Рассказали, что Хармса Даниилом назвал Толстой, но только благодаря Чехову. Да, я понимаю, это очень сложная формула. Я ее тоже сперва не понял.
«Он сидел за столом, пил кофе и перелистывал газеты, а я и горничная Поля почтительно стояли у двери и смотрели на него. Два взрослых человека должны были с самым серьезным вниманием смотреть, как третий пьет кофе и грызет сухарики. Это, по всей вероятности, смешно и дико, но я не видел для себя ничего унизительного в том, что приходилось стоять около двери, хотя был таким же дворянином и образованным человеком, как сам Орлов» – это цитата из чеховской повести «Рассказ неизвестного человека». Герой, стоящий рядом с горничной и наблюдающий, как третий человек ест, списан как раз с отца Хармса Ивана Павловича Ювачева. Это он, народоволец и несостоявшийся цареубийца, станет потом духовным писателем. (Но революционеры, они ведь тоже имеют дело с духами, с призраками революции. Так что все логично.)
Приговоренный сперва к смертной казни, в камере Шлиссельбургской крепости перенесший духовное перерождение, читавший там лекции воображаемым студентам (о, как я его понимаю, я тоже всегда говорю с кем-то, как будто есть кому меня слушать), Ювачев потом будет обречен на пятнадцать лет каторги, но сдвинулись часовые стрелки, хрустнуло время: заключение заменили на ссыльный Сахалин. (Ссыльный Сахалин, парадный Петербург, масляная Москва – первая буква имени тянет к себе стоящее впереди слово: напишешь «хлебосольная» – нет, заменишь на что-нибудь более маслянистое; впрочем, какой хлеб без маслица, хлеб с маслом – это рай.)
Там, на Сахалине, с Ювачевым и познакомился Антон Чехов. А потом и ссылка будет отменена.
Как хорошо, думаешь, что отец, не одобрявший сочинений Хармса, умер еще до второго ареста сына. Первый вынужден был все-таки пережить (маслица на хлебушке много не бывает), а второго избежал: скончался 17 мая 1940 года в возрасте 80 лет от заражения крови. А потом и Хармс умер от голода в тюремной больнице.

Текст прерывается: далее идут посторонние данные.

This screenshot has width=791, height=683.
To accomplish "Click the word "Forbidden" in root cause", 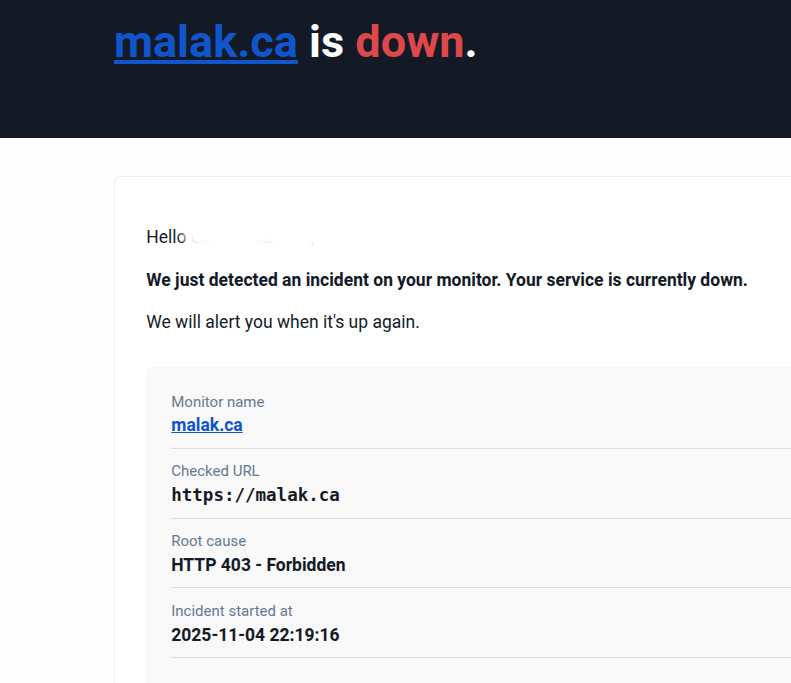I will tap(306, 565).
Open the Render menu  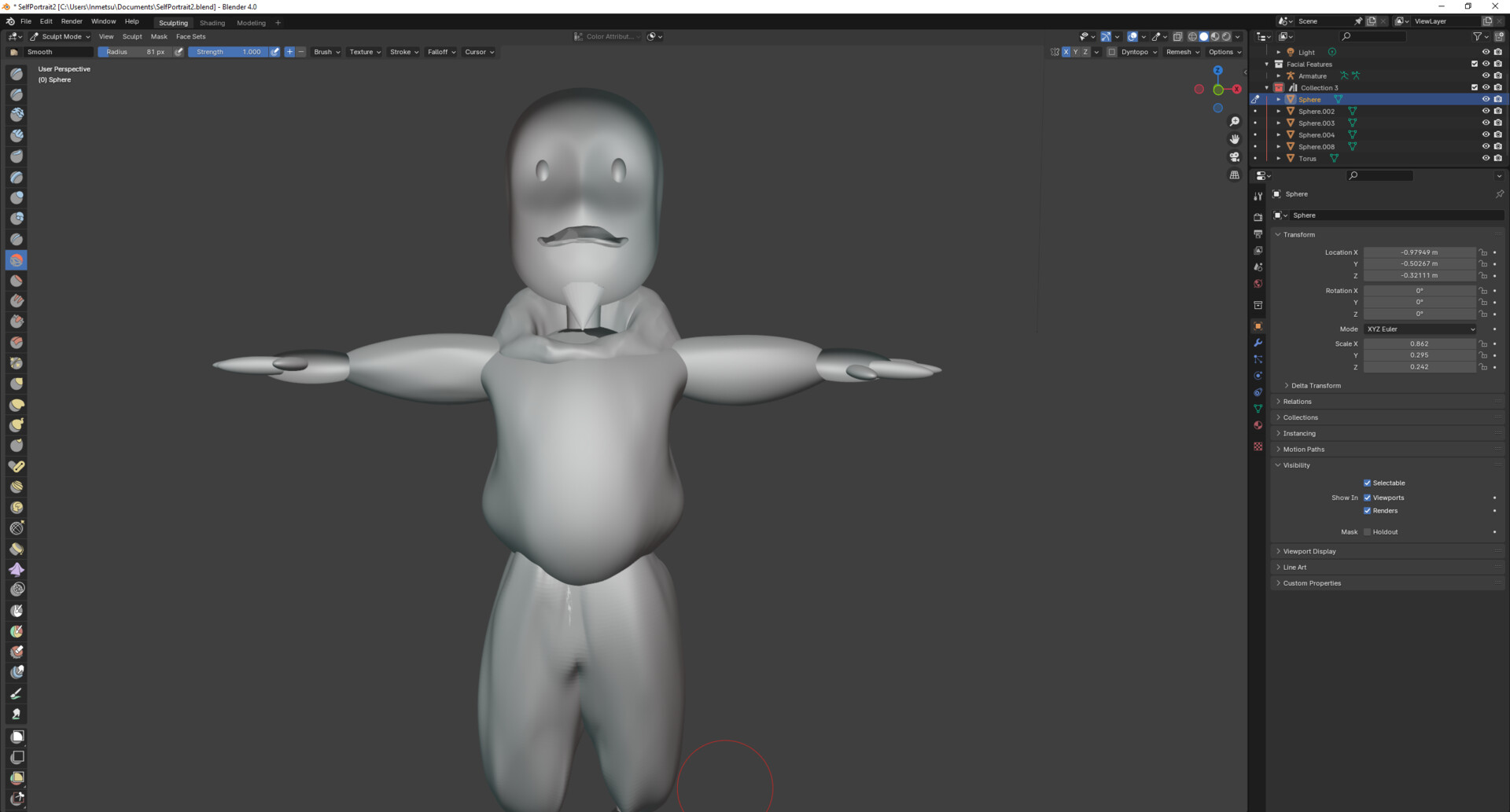[72, 22]
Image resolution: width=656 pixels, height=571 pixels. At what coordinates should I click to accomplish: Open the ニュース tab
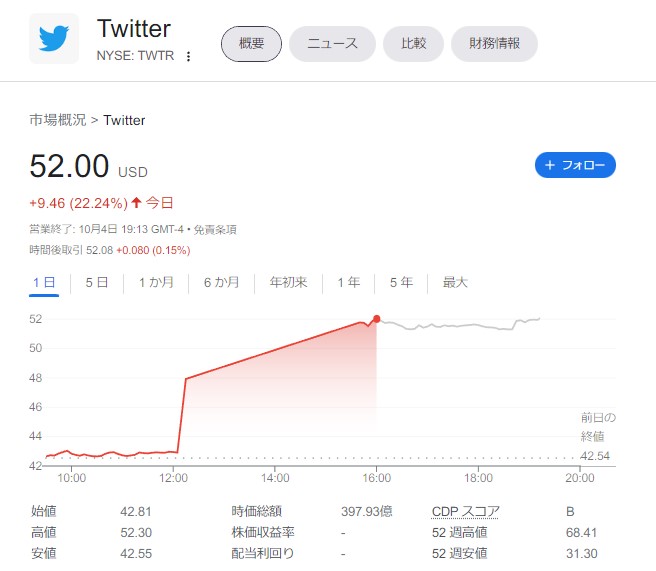[332, 44]
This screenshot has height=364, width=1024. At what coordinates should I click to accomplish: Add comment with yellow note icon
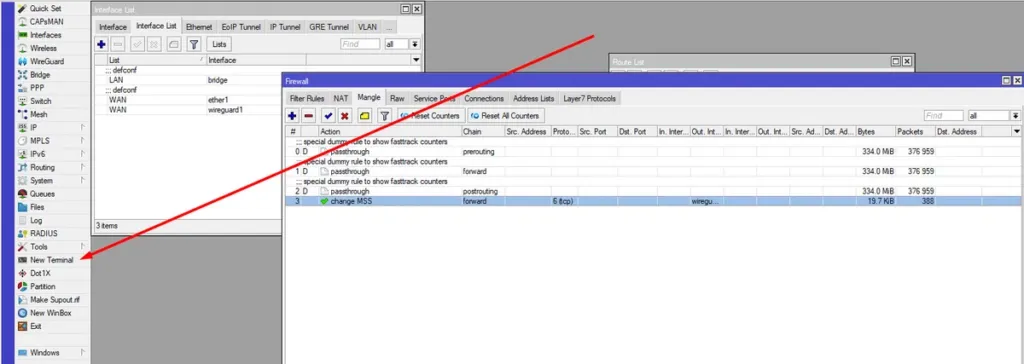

Ну а, впрочем, что тут, в этих стихах, папе было одобрять?
Он устал, я устал, ты устал, все устали, но тема имени и тюрьмы еще не устала. А мы что-то отклонились от той сложной формулы: Хармс, Чехов, Толстой. Она, как любая настоящая формула, очень изящна.
Так больно обжегшийся потом на свечке судьбы сына (сколько же «с»!), папа мог предположить все что угодно: «вырастет, женится», «будет врачом или географом», но только не это, только не это. Ушибленный в тридцатых годах первым арестом Хармса и каким-то огромным усилием вызволивший его из беды (тема тюрьмы, тема норы, родовая черта), еще дореволюционный Иван Павлович однажды придет к Толстому после своей ссылки с лежащим в кармане письмом от Чехова и, видно, уже при окончании встречи спросит: «Как сына назвать, который вот-вот родится?» Как будто это не Лев Толстой, а регистратор в загсе.
Лев Николаевич, давно смирившись с тем, что он один за всех отдувается за Бога, царя и брачного регистратора Ипполита Матвеевича, подумает и скажет: «Даниилом».
(«Ах, зачем тебя назвали Даниилом, мне все снится, что тебя терзают львы». Мы ничего не знаем о собственной судьбе: думаем, что проскачем ягненком прямиком в рай, там ляжем рядом с львом, ткнем ему свою беленькую морду под безопасный его подбородок, уснем. Вот и Цветаева ничего и знать не могла ни про детского мертвого Хармса, ни про будущих ее собственных львов.)
Слишком много «и». Может быть, если бы его назвали Игорем или Сашей, все в его хлебно-голодной судьбе сложилось бы по-другому.